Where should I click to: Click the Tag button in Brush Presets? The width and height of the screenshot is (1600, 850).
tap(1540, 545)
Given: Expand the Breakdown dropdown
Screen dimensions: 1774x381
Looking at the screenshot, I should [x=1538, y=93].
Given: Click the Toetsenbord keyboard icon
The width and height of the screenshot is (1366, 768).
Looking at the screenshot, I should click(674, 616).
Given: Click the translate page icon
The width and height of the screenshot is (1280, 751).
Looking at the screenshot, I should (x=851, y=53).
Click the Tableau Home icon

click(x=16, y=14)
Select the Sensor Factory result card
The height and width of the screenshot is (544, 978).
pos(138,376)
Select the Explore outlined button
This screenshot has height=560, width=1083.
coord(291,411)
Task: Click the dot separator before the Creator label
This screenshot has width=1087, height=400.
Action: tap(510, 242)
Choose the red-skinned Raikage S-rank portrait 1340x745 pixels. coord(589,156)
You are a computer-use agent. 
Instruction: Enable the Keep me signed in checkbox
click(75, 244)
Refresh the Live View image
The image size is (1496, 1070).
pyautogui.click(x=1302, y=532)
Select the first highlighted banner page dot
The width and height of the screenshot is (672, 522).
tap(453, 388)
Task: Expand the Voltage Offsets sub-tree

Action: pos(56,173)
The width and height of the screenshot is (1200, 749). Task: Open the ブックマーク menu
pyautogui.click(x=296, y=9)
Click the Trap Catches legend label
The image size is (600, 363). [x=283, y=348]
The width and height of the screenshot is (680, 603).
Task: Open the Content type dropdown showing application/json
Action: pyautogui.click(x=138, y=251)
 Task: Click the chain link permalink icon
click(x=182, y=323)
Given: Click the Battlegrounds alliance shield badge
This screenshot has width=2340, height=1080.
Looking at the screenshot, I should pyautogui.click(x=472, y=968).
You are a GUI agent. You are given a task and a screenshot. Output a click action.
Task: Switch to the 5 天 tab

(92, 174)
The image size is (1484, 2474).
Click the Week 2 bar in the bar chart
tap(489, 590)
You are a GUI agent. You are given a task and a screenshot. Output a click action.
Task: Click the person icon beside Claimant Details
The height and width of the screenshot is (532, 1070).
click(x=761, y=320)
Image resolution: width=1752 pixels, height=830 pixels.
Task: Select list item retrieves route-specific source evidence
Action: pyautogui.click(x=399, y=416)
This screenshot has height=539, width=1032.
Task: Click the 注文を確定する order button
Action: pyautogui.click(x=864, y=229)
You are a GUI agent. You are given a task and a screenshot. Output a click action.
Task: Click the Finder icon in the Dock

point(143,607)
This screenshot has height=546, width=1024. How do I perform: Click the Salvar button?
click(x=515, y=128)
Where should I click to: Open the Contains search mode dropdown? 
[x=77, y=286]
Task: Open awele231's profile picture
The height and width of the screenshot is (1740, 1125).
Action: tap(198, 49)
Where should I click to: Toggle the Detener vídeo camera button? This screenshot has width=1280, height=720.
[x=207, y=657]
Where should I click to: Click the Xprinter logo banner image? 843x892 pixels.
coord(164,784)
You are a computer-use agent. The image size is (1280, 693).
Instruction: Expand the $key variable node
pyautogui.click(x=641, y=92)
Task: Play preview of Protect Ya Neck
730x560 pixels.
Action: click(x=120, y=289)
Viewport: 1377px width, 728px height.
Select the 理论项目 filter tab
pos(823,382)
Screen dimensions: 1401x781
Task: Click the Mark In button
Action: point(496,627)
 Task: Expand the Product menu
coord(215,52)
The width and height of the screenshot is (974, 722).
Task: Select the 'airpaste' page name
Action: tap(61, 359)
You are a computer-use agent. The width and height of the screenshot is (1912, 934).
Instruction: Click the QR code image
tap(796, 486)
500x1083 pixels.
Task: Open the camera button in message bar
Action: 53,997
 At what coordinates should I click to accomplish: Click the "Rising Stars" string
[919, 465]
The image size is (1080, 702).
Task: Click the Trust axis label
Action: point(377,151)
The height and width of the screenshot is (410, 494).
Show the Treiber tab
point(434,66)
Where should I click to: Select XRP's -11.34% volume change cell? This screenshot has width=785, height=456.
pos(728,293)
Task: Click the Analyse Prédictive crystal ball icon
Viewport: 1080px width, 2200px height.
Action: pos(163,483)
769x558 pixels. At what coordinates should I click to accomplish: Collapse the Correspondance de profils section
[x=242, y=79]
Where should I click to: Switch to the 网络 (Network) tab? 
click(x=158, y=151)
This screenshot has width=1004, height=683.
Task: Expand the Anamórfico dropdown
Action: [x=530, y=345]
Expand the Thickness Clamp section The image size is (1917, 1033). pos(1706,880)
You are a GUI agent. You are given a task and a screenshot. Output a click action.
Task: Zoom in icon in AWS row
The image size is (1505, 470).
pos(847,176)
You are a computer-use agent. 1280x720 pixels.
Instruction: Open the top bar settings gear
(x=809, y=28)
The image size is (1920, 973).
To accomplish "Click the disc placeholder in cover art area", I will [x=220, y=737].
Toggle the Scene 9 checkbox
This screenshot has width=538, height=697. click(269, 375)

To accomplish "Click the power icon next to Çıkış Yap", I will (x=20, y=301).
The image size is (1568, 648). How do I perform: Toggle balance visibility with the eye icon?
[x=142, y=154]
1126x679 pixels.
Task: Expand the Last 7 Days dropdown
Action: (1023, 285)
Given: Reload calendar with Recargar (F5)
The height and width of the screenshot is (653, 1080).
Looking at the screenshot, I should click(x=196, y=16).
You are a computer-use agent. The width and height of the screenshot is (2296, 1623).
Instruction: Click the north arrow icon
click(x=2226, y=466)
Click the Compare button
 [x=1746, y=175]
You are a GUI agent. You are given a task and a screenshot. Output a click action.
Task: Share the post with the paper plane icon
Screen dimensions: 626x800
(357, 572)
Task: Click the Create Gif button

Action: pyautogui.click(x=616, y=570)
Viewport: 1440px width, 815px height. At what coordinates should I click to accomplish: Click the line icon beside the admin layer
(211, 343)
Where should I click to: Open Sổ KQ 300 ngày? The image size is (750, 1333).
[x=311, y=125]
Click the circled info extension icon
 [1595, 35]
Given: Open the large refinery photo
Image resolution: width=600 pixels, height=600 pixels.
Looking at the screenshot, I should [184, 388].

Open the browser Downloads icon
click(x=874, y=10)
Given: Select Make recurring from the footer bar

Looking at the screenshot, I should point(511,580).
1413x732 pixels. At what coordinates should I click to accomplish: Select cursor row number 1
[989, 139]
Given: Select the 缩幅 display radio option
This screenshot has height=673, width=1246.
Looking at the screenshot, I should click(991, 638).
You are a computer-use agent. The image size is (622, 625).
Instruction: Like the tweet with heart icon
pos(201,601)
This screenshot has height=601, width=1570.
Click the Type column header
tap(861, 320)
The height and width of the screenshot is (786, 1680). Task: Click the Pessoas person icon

::::::

### Work request
Reply by returning the full set of records above exactly.

### Response to this task
Where should I click to: Click the Tag button in Brush Presets? The width and height of the screenshot is (1600, 850).
tap(1540, 545)
Given: Expand the Breakdown dropdown
Screen dimensions: 1774x381
Looking at the screenshot, I should [x=1538, y=93].
Given: Click the Toetsenbord keyboard icon
The width and height of the screenshot is (1366, 768).
Looking at the screenshot, I should click(674, 616).
Given: Click the translate page icon
The width and height of the screenshot is (1280, 751).
Looking at the screenshot, I should (x=851, y=53).
Click the Tableau Home icon

click(x=16, y=14)
Select the Sensor Factory result card
The height and width of the screenshot is (544, 978).
pos(138,376)
Select the Explore outlined button
This screenshot has height=560, width=1083.
coord(291,411)
Task: Click the dot separator before the Creator label
This screenshot has width=1087, height=400.
Action: tap(510, 242)
Choose the red-skinned Raikage S-rank portrait 1340x745 pixels. coord(589,156)
You are a computer-use agent. 
Instruction: Enable the Keep me signed in checkbox
click(75, 244)
Refresh the Live View image
The image size is (1496, 1070).
pyautogui.click(x=1302, y=532)
Select the first highlighted banner page dot
The width and height of the screenshot is (672, 522).
tap(453, 388)
Task: Expand the Voltage Offsets sub-tree

Action: pos(56,173)
The width and height of the screenshot is (1200, 749). Task: Open the ブックマーク menu
pyautogui.click(x=296, y=9)
Click the Trap Catches legend label
The image size is (600, 363). [x=283, y=348]
The width and height of the screenshot is (680, 603).
Task: Open the Content type dropdown showing application/json
Action: pyautogui.click(x=138, y=251)
 Task: Click the chain link permalink icon
click(x=182, y=323)
Given: Click the Battlegrounds alliance shield badge
This screenshot has width=2340, height=1080.
Looking at the screenshot, I should pyautogui.click(x=472, y=968).
You are a GUI agent. You are given a task and a screenshot. Output a click action.
Task: Switch to the 5 天 tab

(92, 174)
The image size is (1484, 2474).
Click the Week 2 bar in the bar chart
tap(489, 590)
You are a GUI agent. You are given a task and a screenshot. Output a click action.
Task: Click the person icon beside Claimant Details
The height and width of the screenshot is (532, 1070).
click(x=761, y=320)
Image resolution: width=1752 pixels, height=830 pixels.
Task: Select list item retrieves route-specific source evidence
Action: pyautogui.click(x=399, y=416)
This screenshot has height=539, width=1032.
Task: Click the 注文を確定する order button
Action: pyautogui.click(x=864, y=229)
You are a GUI agent. You are given a task and a screenshot. Output a click action.
Task: Click the Finder icon in the Dock

point(143,607)
This screenshot has height=546, width=1024. How do I perform: Click the Salvar button?
click(x=515, y=128)
Where should I click to: Open the Contains search mode dropdown? 
[x=77, y=286]
Task: Open awele231's profile picture
The height and width of the screenshot is (1740, 1125).
Action: tap(198, 49)
Where should I click to: Toggle the Detener vídeo camera button? This screenshot has width=1280, height=720.
[x=207, y=657]
Where should I click to: Click the Xprinter logo banner image? 843x892 pixels.
coord(164,784)
You are a computer-use agent. The image size is (1280, 693).
Instruction: Expand the $key variable node
pyautogui.click(x=641, y=92)
Task: Play preview of Protect Ya Neck
730x560 pixels.
Action: click(x=120, y=289)
Viewport: 1377px width, 728px height.
Select the 理论项目 filter tab
pos(823,382)
Screen dimensions: 1401x781
Task: Click the Mark In button
Action: point(496,627)
 Task: Expand the Product menu
coord(215,52)
The width and height of the screenshot is (974, 722).
Task: Select the 'airpaste' page name
Action: tap(61, 359)
You are a computer-use agent. The width and height of the screenshot is (1912, 934).
Instruction: Click the QR code image
tap(796, 486)
500x1083 pixels.
Task: Open the camera button in message bar
Action: 53,997
 At what coordinates should I click to accomplish: Click the "Rising Stars" string
[919, 465]
The image size is (1080, 702).
Task: Click the Trust axis label
Action: point(377,151)
The height and width of the screenshot is (410, 494).
Show the Treiber tab
point(434,66)
Where should I click to: Select XRP's -11.34% volume change cell? This screenshot has width=785, height=456.
pos(728,293)
Task: Click the Analyse Prédictive crystal ball icon
Viewport: 1080px width, 2200px height.
Action: pos(163,483)
769x558 pixels. At what coordinates should I click to accomplish: Collapse the Correspondance de profils section
[x=242, y=79]
Where should I click to: Switch to the 网络 (Network) tab? 
click(x=158, y=151)
This screenshot has width=1004, height=683.
Task: Expand the Anamórfico dropdown
Action: [x=530, y=345]
Expand the Thickness Clamp section The image size is (1917, 1033). pos(1706,880)
You are a GUI agent. You are given a task and a screenshot. Output a click action.
Task: Zoom in icon in AWS row
The image size is (1505, 470).
pos(847,176)
You are a computer-use agent. 1280x720 pixels.
Instruction: Open the top bar settings gear
(x=809, y=28)
The image size is (1920, 973).
To accomplish "Click the disc placeholder in cover art area", I will [x=220, y=737].
Toggle the Scene 9 checkbox
This screenshot has width=538, height=697. click(269, 375)

To accomplish "Click the power icon next to Çıkış Yap", I will (x=20, y=301).
The image size is (1568, 648). How do I perform: Toggle balance visibility with the eye icon?
[x=142, y=154]
1126x679 pixels.
Task: Expand the Last 7 Days dropdown
Action: (1023, 285)
Given: Reload calendar with Recargar (F5)
The height and width of the screenshot is (653, 1080).
Looking at the screenshot, I should click(x=196, y=16).
You are a computer-use agent. The width and height of the screenshot is (2296, 1623).
Instruction: Click the north arrow icon
click(x=2226, y=466)
Click the Compare button
 [x=1746, y=175]
You are a GUI agent. You are given a task and a screenshot. Output a click action.
Task: Share the post with the paper plane icon
Screen dimensions: 626x800
(357, 572)
Task: Click the Create Gif button

Action: pyautogui.click(x=616, y=570)
Viewport: 1440px width, 815px height. At what coordinates should I click to accomplish: Click the line icon beside the admin layer
(211, 343)
Where should I click to: Open Sổ KQ 300 ngày? The image size is (750, 1333).
[x=311, y=125]
Click the circled info extension icon
 [1595, 35]
Given: Open the large refinery photo
Image resolution: width=600 pixels, height=600 pixels.
Looking at the screenshot, I should [184, 388].

Open the browser Downloads icon
click(x=874, y=10)
Given: Select Make recurring from the footer bar

Looking at the screenshot, I should point(511,580).
1413x732 pixels. At what coordinates should I click to accomplish: Select cursor row number 1
[989, 139]
Given: Select the 缩幅 display radio option
This screenshot has height=673, width=1246.
Looking at the screenshot, I should click(991, 638).
You are a computer-use agent. The image size is (622, 625).
Instruction: Like the tweet with heart icon
pos(201,601)
This screenshot has height=601, width=1570.
Click the Type column header
tap(861, 320)
The height and width of the screenshot is (786, 1680). Task: Click the Pessoas person icon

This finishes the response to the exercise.